'Non-Attachment' Pencil Crayon and ink on A4 Bristol Board |
The Buddhist concept of non-attachment is often misunderstood in Western culture. For example, I once told a friend I was going to buy a set of mala beads to help me with my meditation practice. Her comment was that buying something wasn't very Buddhist.
I retorted by saying non-attachment wasn't about not owning stuff. I could have a whole house full of stuff but what would be Buddhist of me would be accepting, if that house burned down, the loss of all my possessions.
Since then my understanding of this has deepened quite a bit and I can see my own explanation as quite weak because non-attachment is not rooted in the physical world.

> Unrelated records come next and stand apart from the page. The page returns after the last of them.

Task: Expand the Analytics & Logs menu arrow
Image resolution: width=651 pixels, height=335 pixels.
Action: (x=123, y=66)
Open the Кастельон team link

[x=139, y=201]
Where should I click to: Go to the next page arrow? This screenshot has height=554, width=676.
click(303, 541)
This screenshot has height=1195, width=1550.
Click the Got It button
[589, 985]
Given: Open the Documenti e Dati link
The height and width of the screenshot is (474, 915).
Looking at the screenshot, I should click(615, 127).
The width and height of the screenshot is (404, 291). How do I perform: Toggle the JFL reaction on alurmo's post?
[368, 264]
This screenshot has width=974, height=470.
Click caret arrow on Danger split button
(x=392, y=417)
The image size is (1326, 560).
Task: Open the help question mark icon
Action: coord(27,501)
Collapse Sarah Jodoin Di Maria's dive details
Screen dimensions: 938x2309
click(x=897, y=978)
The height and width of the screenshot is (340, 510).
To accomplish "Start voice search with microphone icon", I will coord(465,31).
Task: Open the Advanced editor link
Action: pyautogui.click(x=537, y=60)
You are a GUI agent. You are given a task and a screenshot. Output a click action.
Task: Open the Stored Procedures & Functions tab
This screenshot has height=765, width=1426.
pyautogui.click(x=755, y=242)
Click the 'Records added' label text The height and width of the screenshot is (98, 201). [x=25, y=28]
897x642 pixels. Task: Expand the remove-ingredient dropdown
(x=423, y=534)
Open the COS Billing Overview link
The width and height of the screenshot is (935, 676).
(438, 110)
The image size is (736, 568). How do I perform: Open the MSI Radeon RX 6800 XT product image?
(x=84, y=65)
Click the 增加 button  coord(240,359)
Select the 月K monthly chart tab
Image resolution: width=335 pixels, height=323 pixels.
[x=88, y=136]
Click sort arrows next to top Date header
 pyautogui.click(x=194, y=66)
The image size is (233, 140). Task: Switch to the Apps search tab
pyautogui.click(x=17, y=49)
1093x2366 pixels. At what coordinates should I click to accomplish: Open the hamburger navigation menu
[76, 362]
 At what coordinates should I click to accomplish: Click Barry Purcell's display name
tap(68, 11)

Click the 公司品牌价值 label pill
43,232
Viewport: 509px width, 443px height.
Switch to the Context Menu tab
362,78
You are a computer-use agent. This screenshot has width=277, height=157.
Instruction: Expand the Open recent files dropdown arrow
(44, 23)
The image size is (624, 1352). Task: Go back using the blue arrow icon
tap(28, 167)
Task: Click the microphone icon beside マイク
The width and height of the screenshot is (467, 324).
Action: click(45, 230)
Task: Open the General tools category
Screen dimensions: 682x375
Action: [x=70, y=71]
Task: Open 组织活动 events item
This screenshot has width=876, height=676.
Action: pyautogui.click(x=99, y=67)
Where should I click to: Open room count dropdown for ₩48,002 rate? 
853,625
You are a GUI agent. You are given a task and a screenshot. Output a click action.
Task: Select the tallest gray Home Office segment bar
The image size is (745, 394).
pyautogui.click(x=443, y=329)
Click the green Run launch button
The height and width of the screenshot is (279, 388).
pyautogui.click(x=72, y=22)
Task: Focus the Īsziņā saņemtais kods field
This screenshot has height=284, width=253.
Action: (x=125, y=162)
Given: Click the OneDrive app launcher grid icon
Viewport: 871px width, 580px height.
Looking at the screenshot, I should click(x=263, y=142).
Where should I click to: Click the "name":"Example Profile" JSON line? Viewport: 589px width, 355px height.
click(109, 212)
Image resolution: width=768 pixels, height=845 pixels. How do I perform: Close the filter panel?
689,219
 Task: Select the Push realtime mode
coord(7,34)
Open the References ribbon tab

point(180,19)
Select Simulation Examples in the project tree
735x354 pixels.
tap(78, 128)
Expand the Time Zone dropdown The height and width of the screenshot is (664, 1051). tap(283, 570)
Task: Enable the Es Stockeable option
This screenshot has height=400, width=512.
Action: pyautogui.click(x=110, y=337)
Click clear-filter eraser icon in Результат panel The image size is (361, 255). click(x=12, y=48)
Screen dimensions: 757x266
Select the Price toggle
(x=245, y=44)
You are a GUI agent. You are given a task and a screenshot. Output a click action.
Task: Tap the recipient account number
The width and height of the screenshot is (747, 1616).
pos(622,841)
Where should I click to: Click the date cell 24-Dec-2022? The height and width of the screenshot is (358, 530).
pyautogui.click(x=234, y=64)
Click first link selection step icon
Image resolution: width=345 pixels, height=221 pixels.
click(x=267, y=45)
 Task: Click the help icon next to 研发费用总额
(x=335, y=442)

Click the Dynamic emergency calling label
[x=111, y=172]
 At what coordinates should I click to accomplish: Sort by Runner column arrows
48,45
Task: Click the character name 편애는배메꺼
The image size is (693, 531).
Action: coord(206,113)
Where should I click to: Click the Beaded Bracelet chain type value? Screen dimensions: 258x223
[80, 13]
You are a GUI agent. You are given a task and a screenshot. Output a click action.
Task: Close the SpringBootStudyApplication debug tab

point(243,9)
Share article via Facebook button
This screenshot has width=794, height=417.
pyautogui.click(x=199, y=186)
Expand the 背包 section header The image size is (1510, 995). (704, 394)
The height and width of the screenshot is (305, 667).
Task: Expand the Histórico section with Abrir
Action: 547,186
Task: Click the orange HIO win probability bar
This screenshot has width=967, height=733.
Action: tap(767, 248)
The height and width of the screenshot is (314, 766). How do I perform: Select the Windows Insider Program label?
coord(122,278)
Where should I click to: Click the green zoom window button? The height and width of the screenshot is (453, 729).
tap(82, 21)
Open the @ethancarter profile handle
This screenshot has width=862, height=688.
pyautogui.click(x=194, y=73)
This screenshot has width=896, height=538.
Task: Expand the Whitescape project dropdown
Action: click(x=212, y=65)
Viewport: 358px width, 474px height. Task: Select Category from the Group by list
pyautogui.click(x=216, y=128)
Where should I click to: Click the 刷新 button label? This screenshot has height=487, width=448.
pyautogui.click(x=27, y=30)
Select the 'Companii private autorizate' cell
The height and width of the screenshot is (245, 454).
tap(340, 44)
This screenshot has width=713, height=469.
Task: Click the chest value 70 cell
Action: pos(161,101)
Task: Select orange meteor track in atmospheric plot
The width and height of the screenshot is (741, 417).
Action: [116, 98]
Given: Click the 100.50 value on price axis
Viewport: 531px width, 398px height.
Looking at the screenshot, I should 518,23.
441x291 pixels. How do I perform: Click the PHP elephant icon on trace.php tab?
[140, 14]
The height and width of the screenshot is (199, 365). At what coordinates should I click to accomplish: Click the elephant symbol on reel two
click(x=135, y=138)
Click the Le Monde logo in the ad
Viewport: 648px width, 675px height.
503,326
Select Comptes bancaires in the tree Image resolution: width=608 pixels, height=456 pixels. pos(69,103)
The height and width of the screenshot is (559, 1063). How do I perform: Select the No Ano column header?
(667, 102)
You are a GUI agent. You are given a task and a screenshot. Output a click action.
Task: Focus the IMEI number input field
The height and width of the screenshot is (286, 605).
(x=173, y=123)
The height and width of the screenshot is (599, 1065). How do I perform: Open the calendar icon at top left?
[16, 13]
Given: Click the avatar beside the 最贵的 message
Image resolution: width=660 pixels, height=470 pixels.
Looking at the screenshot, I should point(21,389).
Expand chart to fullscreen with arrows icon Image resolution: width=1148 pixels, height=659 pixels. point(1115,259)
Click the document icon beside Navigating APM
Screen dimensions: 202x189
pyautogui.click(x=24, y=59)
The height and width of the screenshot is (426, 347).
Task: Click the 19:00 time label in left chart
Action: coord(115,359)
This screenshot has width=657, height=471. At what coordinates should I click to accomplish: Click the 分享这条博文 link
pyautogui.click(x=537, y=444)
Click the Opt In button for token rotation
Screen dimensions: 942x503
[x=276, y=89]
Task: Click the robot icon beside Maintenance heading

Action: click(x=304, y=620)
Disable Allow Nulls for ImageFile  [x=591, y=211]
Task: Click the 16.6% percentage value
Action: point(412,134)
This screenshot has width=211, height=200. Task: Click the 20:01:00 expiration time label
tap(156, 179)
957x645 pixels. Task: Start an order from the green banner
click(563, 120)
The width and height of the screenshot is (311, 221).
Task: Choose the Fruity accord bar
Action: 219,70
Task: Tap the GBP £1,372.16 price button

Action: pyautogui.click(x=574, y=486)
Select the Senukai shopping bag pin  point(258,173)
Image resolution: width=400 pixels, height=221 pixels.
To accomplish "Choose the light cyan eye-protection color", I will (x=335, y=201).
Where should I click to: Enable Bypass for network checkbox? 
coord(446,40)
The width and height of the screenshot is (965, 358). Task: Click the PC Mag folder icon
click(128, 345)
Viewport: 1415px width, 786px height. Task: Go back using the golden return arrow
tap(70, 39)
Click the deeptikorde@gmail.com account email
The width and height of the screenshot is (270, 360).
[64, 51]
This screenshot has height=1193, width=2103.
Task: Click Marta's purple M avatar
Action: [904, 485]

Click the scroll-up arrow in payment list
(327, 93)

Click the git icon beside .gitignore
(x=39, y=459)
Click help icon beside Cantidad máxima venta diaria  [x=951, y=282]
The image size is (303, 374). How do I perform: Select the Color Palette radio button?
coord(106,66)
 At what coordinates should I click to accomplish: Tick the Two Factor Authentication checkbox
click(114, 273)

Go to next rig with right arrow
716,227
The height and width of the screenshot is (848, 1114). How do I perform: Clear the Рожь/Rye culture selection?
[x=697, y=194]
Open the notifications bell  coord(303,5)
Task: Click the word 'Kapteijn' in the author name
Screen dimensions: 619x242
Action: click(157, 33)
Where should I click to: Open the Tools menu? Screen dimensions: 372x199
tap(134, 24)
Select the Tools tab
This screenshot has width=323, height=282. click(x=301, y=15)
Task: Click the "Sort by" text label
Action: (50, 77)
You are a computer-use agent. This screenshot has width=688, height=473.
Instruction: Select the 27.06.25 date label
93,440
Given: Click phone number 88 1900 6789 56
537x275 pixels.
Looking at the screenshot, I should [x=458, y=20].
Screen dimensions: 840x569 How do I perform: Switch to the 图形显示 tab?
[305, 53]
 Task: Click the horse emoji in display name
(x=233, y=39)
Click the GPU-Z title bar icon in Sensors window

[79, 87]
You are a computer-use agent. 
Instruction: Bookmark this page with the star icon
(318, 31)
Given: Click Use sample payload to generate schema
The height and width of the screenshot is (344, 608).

One thing I've learned while on my path is there will be a shift from intellectual understanding of a teaching to a deep 'knowing'. Intellectually I understood that letting go would result in an overall improvement to my sense of wellbeing because obviously, if I put less importance in 'stuff', the loss of said 'stuff' wouldn't bother me so much.
This made perfect sense to me and was reflective of one of the many important lessons my mum taught me when I was growing up. She made it abundantly clear that if my brother or I were to break a glass, for example, it was far more important that we weren't hurt than that we'd been careless. As human beings we had more value than a thing.
Recently I experienced the shift from intellectually grasping this idea of letting go, to a deep 'knowing'. I came to see how attachment has nothing to do with the 'thing', but with our perception of it. To genuinely practice non-attachment we must learn how to view the world without expectation.
It's not about letting go of things but letting go of perceptions and ideas about how the world should or shouldn't be. Effectively, non-attachment is accepting the world as dynamic, fluid, ever changing.
My intention was to capture this realisation in this piece of work. Whether I accomplished that or not is unknowable, but I enjoyed making it and ultimately, that's all that matters.